▶ [EXERCISE DIRECTIONS]
Return the lines of the listing below exactly as they appear, beginning at the one with "(032) 245-49-83 (232, 1421)" and stopping after the one with "Kurs walut (143, 938)"; do not include pictures.

▶ [GIVEN RECORDS]
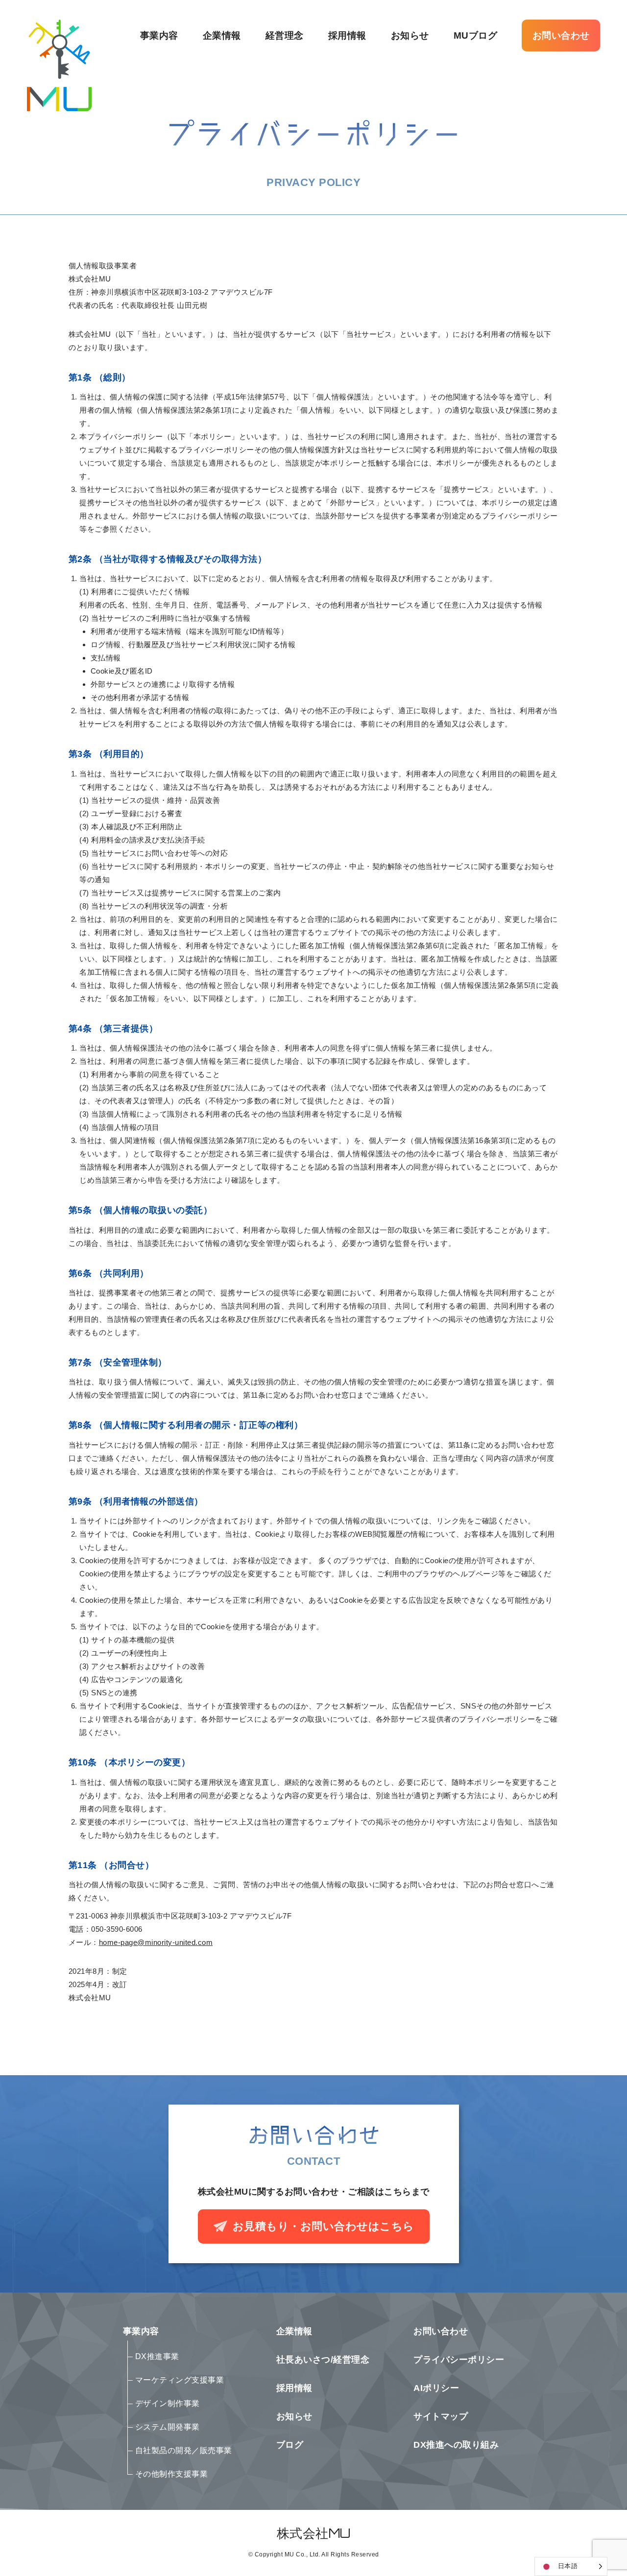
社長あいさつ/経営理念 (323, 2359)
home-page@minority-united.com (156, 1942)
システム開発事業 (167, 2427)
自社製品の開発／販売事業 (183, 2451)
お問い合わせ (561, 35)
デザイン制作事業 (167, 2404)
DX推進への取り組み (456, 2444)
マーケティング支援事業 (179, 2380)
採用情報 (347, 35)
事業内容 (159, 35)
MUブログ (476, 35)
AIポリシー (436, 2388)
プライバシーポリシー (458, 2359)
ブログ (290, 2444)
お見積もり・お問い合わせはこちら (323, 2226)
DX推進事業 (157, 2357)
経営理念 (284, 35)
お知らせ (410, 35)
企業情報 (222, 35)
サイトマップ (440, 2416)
* * *
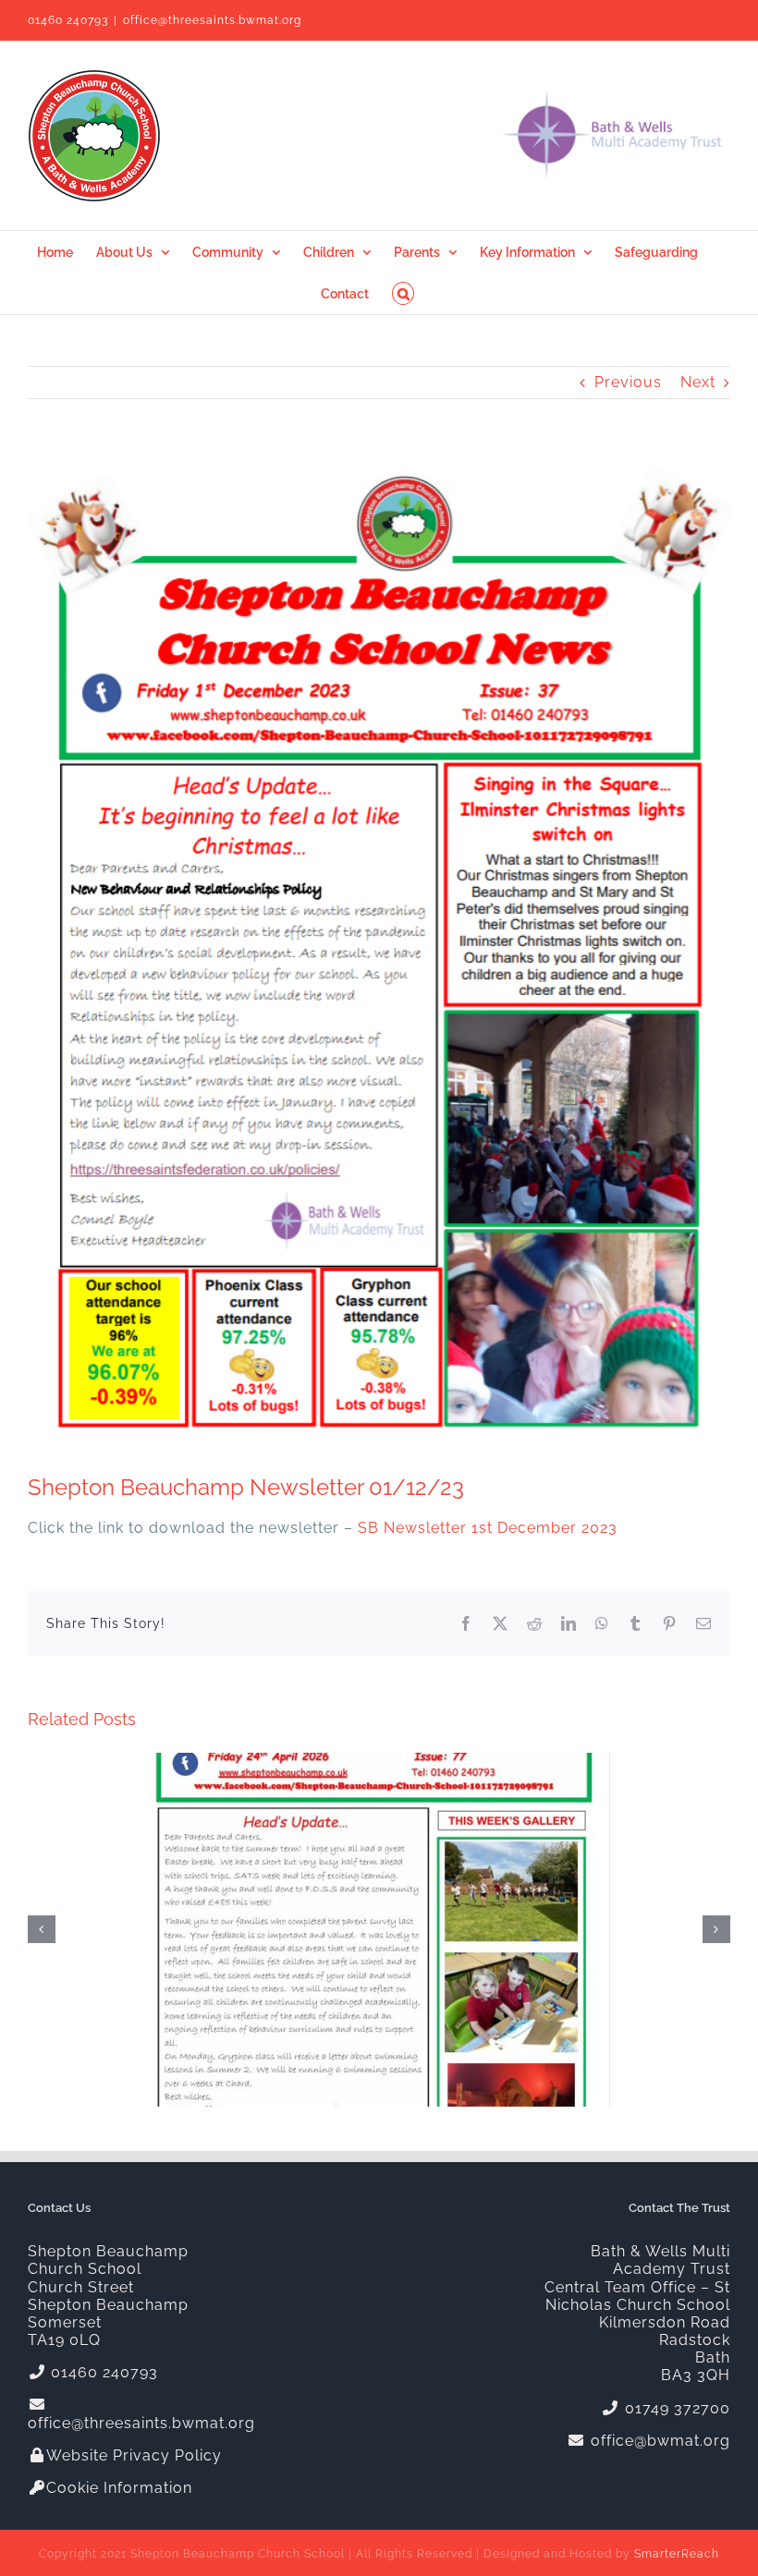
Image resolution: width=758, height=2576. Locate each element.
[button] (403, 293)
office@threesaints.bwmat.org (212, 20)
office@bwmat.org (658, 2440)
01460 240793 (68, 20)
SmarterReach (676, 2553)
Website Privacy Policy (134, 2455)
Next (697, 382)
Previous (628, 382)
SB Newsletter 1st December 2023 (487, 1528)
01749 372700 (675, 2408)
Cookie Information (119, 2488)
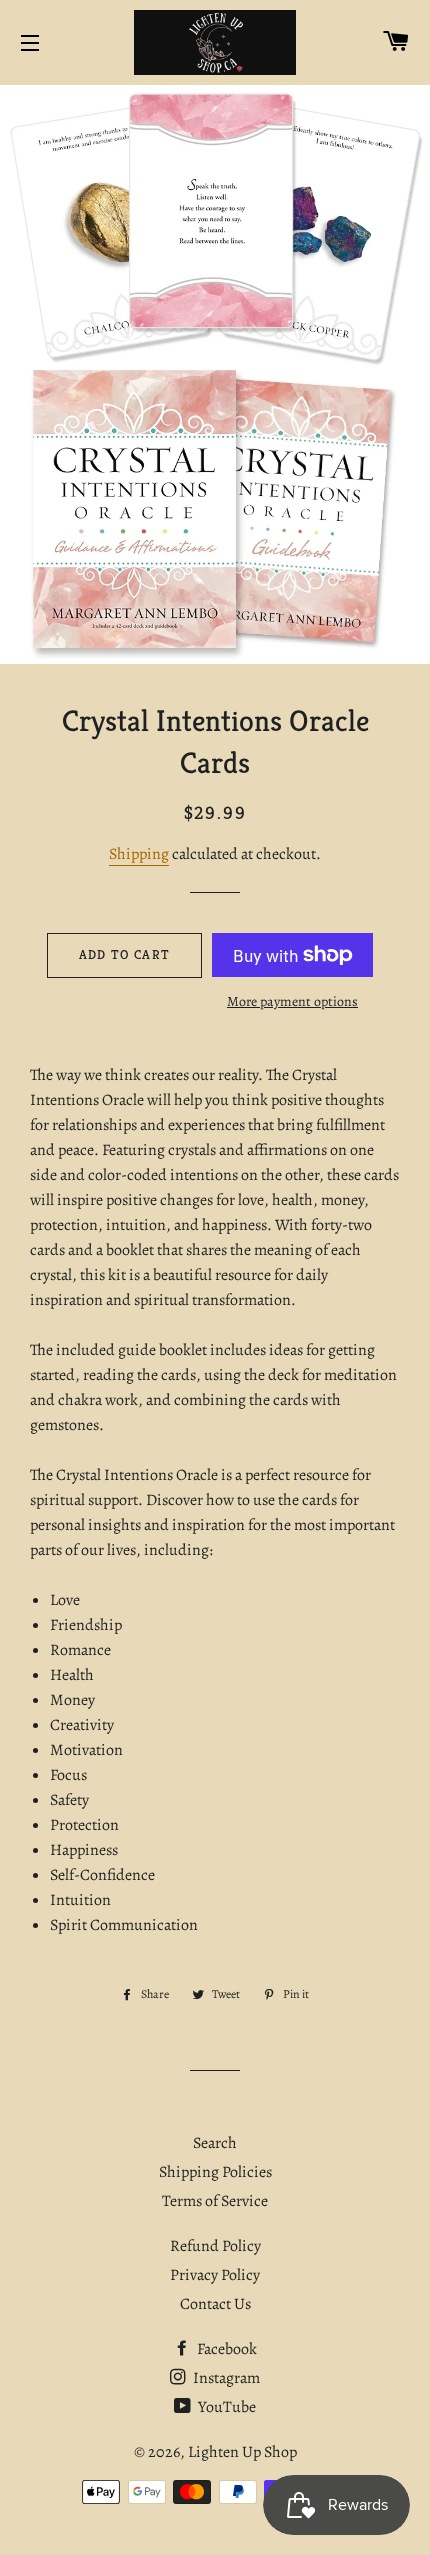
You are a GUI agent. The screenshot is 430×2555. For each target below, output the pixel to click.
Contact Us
--
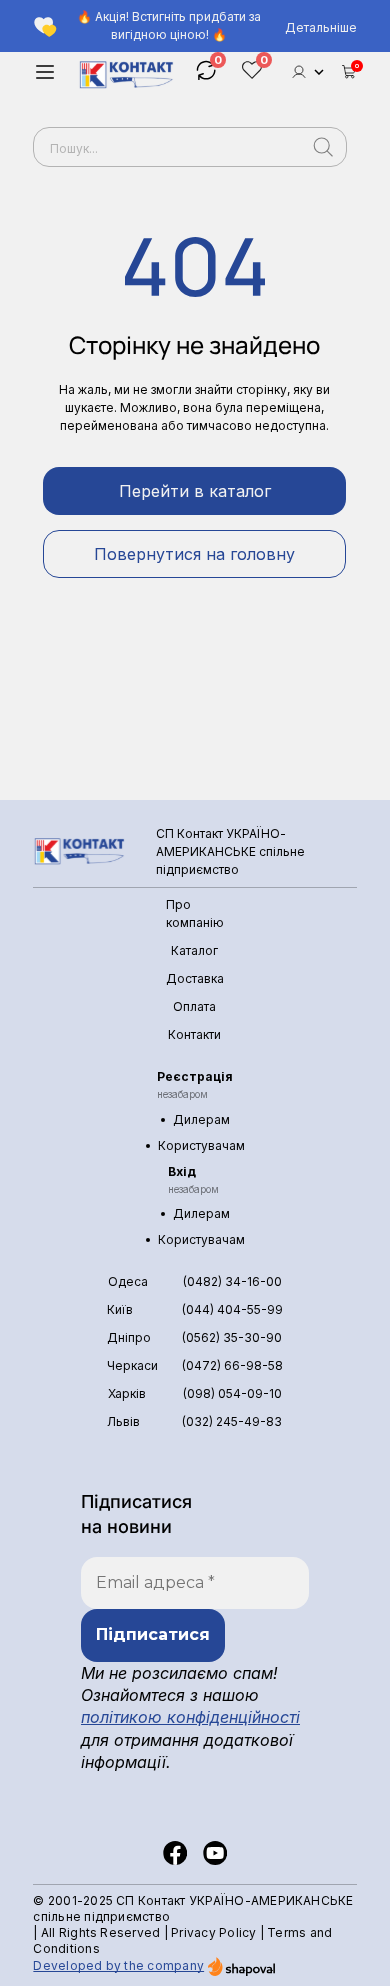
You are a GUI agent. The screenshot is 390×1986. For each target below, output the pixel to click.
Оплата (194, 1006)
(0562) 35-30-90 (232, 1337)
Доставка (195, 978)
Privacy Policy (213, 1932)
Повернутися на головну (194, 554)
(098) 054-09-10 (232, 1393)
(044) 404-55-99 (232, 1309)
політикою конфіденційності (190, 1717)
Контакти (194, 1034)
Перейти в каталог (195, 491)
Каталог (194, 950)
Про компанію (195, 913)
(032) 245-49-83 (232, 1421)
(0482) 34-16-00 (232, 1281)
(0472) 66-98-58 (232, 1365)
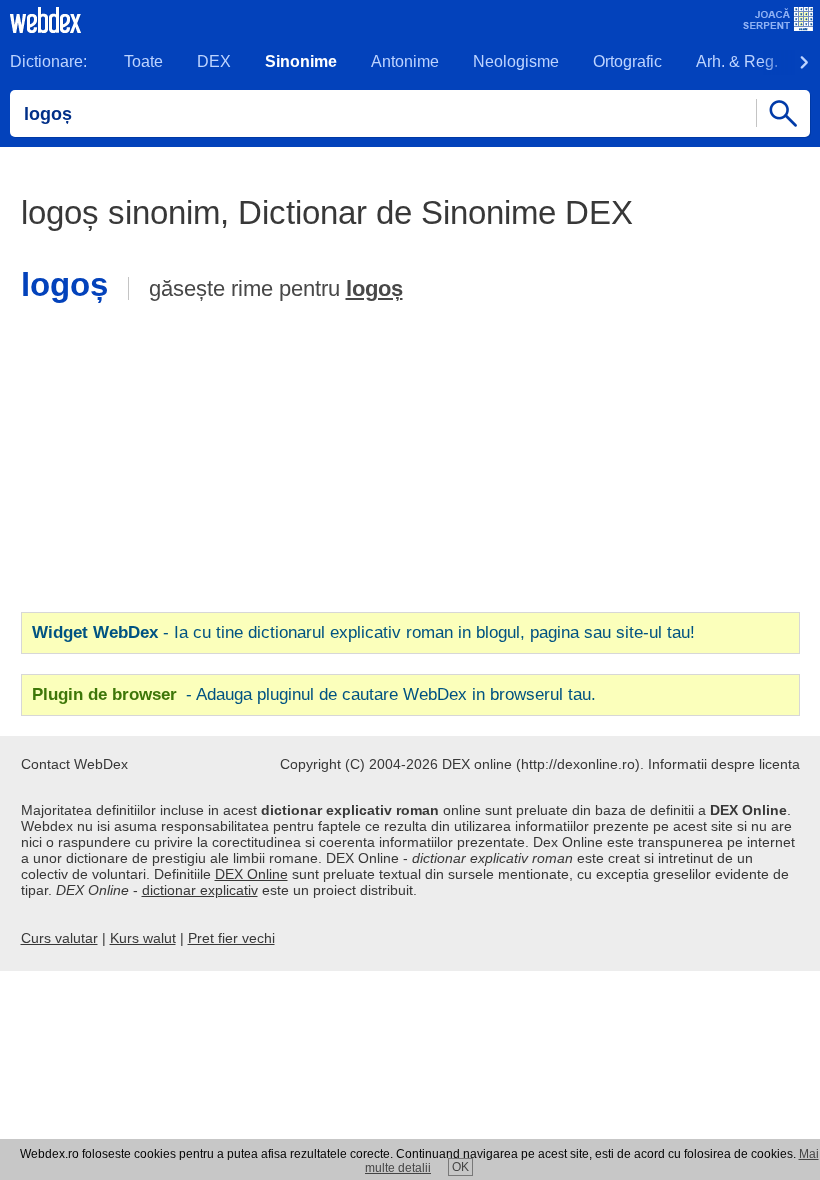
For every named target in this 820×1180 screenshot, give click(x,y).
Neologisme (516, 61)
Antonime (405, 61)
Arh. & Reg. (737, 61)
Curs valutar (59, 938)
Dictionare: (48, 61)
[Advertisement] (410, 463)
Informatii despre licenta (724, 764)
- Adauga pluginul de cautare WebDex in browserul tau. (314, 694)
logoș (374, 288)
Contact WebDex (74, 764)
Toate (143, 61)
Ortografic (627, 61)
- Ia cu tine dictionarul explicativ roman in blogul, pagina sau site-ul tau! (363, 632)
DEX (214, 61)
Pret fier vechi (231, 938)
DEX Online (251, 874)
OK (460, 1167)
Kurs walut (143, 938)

▶ [PROBLEM SOLUTION]
(032) 245-49-83 (232, 1421)
(0482) 34-16-00 (232, 1281)
(0472) 66-98-58 (232, 1365)
For every named target in this 820×1180 screenshot, give click(x,y).
Neologisme (516, 61)
Antonime (405, 61)
Arh. & Reg. (737, 61)
Curs valutar (59, 938)
Dictionare: (48, 61)
[Advertisement] (410, 463)
Informatii despre licenta (724, 764)
- Adauga pluginul de cautare WebDex in browserul tau. (314, 694)
logoș (374, 288)
Contact WebDex (74, 764)
Toate (143, 61)
Ortografic (627, 61)
- Ia cu tine dictionarul explicativ roman in blogul, pagina sau site-ul tau! (363, 632)
DEX (214, 61)
Pret fier vechi (231, 938)
DEX Online (251, 874)
OK (460, 1167)
Kurs walut (143, 938)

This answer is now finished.